Domingo 25
Na Sra. del Buen
Suceso; Bernardo
Calbó; Crisanto y Daría; Crispín
y Crispiniano;
Gaudencio de
Brescia; Frutos
2a del salterio
ler 31,7-9/Sal 125
/ Heb 5,1-6/ Mc
10,46-52
Jeremías 31, 7-9
Así dice el Señor: «Gritad de alegría por Jacob, regocijaos por el mejor de los pueblos; proclamad, alabad y decid: El Señor ha salvado a su pueblo, al resto de Israel. Mirad que yo os traeré del país del norte, os congregaré de los confines de la tierra. Entre ellos hay ciegos y cojos, preñadas y paridas:
una gran multitud retorna. Se marcharon llorando, los guiaré entre consuelos; los llevaré a torrentes de agua, por un camino llano en que no tropezarán.

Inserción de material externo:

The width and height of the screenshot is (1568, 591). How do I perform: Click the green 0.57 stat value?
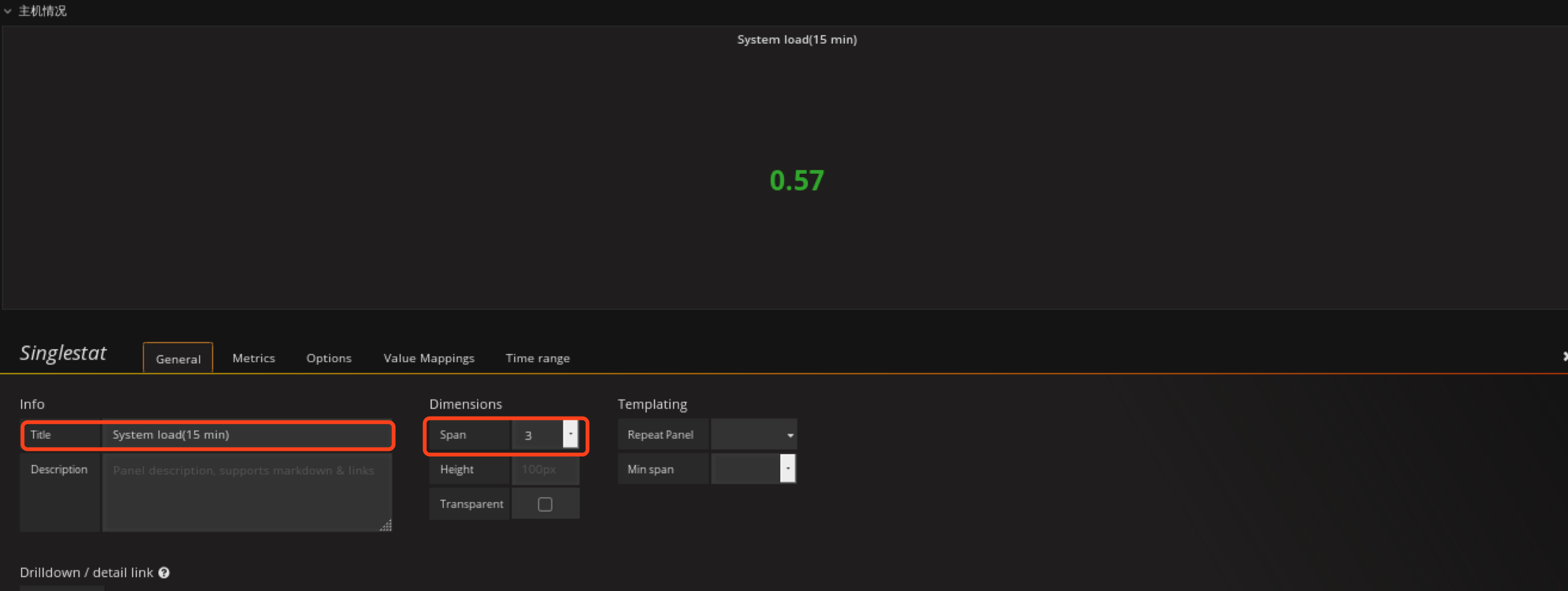point(797,181)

Seré un padre para Israel, Efraín será mi primogénito»
.
Salmo 125
El Señor ha estado grande con nosotros, y estamos alegres.
Hebreos 5,1-6
Hermanos: Todo sumo sacerdote, escogido entre los hombres, está puesto para representar a los hombres en el culto a Dios: para ofrecer dones y sacrificios por los pecados. Él puede comprender a los ignorantes y extraviados, ya que él mismo está envuelto en debilidades. A causa de ellas, tiene que ofrecer sacrificios por sus propios pecados, como por los del pueblo. Nadie puede arrogarse este honor: Dios es quien llama, como en el caso de Aarón. Tampoco Cristo se confirió a sí mismo la dignidad de sumo sacerdote, sino aquel que le dijo: «Tú eres mi Hijo: yo te he engendrado hoy», o, como dice otro pasaje de la Escritura: «Tú eres sacerdote eterno, según el rito de Melquisedec».
Marcos 10, 46-52
En aquel tiempo, al salir Jesús de Jericó con sus discípulos y bastante gente, el ciego Bartimeo, el hijo de Timeo, estaba sentado al borde del camino, pidiendo limosna. Al oír que era Jesús Nazareno, empezó a gritar: «Hijo de David, Jesús, ten compasión de mí». Muchos lo regañaban para que se callara. Pero él gritaba más: «Hijo de David, ten compasión de mí». Jesús se detuvo y dijo: «Llamadlo». Llamaron al ciego, diciéndole: «Ánimo, levántate, que te llama». Soltó el manto, dio un salto y se acercó a Jesús. Jesús le dijo: «¿Qué quieres que haga por ti?». El ciego le contestó: «Maestro, que pueda ver». Jesús le dijo: «Anda, tu fe te ha curado». Y al momento recobró la vista y lo seguía por el camino.
Las tres cegueras de hoy
La escena del ciego Bartimeo nos llega a las entrañas: sus ganas de salir de la oscuridad; su fe en la presencia de Jesús; ese salto que da, abandonando la cuneta y el manto. Hemos de estar atentos a esas tres cegueras que, con frecuencia, padecemos acaso sin darnos cuenta. Primera: la ceguera de no ver a Dios, de no sentir su presencia, de no escuchar su voz; la ceguera de no percibir las luces y las sombras, sin que captemos el peligro de los abismos, ni tampoco los brillos de los paisajes más hermosos; tercera, la ceguera de «los signos de los tiempos», de la que nos hablara el concilio Vaticano II, que nos abren nuevos horizontes. Son tres cegueras que pueden acompañarnos en muchos tramos de la vida, privándonos de Dios.
Aquí estoy, Señor, como el ciego al borde del camino, cansado, sudoroso, polvoriento, mendigando por necesidad y oficio. Que vea, Señor, tus sendas; que vea, Señor, los caminos de la vida; que vea, Señor, ante todo, tu rostro, tus ojos, tu corazón.